[Entries in a dataset]
## Start
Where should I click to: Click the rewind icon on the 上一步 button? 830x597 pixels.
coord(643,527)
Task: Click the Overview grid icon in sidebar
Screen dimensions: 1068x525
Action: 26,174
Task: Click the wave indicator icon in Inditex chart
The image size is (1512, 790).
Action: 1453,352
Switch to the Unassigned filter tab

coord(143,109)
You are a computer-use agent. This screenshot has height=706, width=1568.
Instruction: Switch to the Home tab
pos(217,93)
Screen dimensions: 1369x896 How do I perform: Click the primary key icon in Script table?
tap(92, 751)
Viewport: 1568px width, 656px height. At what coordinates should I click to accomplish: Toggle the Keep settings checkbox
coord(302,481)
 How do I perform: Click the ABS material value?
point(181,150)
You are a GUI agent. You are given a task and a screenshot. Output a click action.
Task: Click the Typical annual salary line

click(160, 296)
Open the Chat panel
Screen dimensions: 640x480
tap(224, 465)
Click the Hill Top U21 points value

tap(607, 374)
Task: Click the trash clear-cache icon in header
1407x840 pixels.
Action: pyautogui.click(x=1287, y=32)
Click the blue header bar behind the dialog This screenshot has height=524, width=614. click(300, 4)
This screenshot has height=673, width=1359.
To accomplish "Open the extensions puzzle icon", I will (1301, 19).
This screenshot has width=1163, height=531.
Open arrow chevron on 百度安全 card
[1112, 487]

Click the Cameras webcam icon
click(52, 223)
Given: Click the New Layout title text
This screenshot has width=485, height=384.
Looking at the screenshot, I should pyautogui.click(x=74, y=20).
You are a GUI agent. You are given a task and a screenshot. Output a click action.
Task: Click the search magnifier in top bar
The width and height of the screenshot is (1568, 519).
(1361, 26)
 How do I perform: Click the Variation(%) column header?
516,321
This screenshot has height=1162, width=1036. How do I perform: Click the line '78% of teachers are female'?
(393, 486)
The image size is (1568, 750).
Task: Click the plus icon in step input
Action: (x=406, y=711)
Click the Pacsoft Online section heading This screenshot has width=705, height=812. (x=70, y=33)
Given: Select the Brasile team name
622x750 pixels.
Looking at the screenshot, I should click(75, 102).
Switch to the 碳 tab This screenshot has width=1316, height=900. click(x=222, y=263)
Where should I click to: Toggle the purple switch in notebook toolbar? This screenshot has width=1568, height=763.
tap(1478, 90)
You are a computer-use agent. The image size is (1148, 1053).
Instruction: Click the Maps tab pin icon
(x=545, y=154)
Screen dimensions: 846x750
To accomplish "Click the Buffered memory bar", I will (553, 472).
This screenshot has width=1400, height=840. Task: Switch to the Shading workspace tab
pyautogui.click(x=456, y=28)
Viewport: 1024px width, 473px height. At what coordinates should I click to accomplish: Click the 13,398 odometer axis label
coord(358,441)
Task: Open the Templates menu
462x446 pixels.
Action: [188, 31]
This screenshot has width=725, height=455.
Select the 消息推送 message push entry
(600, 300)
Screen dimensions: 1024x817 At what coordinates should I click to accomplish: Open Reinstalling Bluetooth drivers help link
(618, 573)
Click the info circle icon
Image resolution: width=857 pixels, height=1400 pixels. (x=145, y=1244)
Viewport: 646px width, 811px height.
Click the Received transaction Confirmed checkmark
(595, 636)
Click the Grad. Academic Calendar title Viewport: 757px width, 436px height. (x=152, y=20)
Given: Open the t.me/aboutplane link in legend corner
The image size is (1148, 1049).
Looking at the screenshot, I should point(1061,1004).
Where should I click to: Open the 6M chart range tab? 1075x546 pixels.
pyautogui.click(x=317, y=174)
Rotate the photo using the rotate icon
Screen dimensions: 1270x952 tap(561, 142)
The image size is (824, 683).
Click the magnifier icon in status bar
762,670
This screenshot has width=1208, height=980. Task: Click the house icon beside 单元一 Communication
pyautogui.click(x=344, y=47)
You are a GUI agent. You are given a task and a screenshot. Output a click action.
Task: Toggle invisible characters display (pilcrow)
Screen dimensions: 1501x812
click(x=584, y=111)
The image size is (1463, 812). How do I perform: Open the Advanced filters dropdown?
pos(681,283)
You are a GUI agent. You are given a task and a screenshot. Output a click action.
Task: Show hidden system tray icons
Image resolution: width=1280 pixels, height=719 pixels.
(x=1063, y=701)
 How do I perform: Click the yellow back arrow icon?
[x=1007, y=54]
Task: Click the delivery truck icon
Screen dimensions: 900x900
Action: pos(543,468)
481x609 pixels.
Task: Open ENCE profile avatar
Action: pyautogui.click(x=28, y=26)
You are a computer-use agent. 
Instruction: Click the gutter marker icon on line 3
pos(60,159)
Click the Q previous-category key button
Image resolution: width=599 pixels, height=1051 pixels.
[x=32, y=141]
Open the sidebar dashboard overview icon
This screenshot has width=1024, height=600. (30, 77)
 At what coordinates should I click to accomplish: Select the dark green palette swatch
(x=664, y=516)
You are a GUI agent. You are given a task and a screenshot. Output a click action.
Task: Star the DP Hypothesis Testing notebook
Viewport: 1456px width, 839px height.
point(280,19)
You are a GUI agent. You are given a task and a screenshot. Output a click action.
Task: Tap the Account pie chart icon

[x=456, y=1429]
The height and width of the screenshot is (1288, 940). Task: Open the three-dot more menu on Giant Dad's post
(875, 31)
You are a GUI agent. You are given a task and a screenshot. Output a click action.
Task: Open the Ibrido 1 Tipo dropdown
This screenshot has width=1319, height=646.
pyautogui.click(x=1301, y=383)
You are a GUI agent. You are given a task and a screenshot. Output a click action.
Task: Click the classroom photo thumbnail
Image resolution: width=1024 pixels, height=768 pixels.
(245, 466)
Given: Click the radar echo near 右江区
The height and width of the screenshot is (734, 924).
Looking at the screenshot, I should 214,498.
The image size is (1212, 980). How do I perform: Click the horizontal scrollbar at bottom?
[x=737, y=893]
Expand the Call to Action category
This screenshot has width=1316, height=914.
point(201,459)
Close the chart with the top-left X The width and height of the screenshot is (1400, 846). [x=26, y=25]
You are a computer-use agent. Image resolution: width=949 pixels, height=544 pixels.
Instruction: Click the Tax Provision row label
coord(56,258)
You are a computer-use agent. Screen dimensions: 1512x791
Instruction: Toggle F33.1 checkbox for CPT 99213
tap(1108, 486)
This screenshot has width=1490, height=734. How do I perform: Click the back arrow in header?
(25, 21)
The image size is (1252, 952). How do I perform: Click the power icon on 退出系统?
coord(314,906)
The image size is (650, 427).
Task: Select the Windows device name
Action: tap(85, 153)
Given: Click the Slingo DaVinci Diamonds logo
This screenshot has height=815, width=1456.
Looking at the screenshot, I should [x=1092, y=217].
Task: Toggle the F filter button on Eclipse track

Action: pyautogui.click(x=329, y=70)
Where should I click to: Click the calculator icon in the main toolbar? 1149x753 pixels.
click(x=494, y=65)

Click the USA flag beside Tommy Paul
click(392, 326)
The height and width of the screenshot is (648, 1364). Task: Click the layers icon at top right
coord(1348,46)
## End
• _Short problem_
Reproduce the entries from the start up to and including the line containing "click(160, 296)", copying each line verbatim.

• _Task solution_
Where should I click to: Click the rewind icon on the 上一步 button? 830x597 pixels.
coord(643,527)
Task: Click the Overview grid icon in sidebar
Screen dimensions: 1068x525
Action: 26,174
Task: Click the wave indicator icon in Inditex chart
The image size is (1512, 790).
Action: 1453,352
Switch to the Unassigned filter tab

coord(143,109)
You are a computer-use agent. This screenshot has height=706, width=1568.
Instruction: Switch to the Home tab
pos(217,93)
Screen dimensions: 1369x896 How do I perform: Click the primary key icon in Script table?
tap(92, 751)
Viewport: 1568px width, 656px height. At what coordinates should I click to accomplish: Toggle the Keep settings checkbox
coord(302,481)
 How do I perform: Click the ABS material value?
point(181,150)
You are a GUI agent. You are given a task and a screenshot. Output a click action.
Task: Click the Typical annual salary line

click(160, 296)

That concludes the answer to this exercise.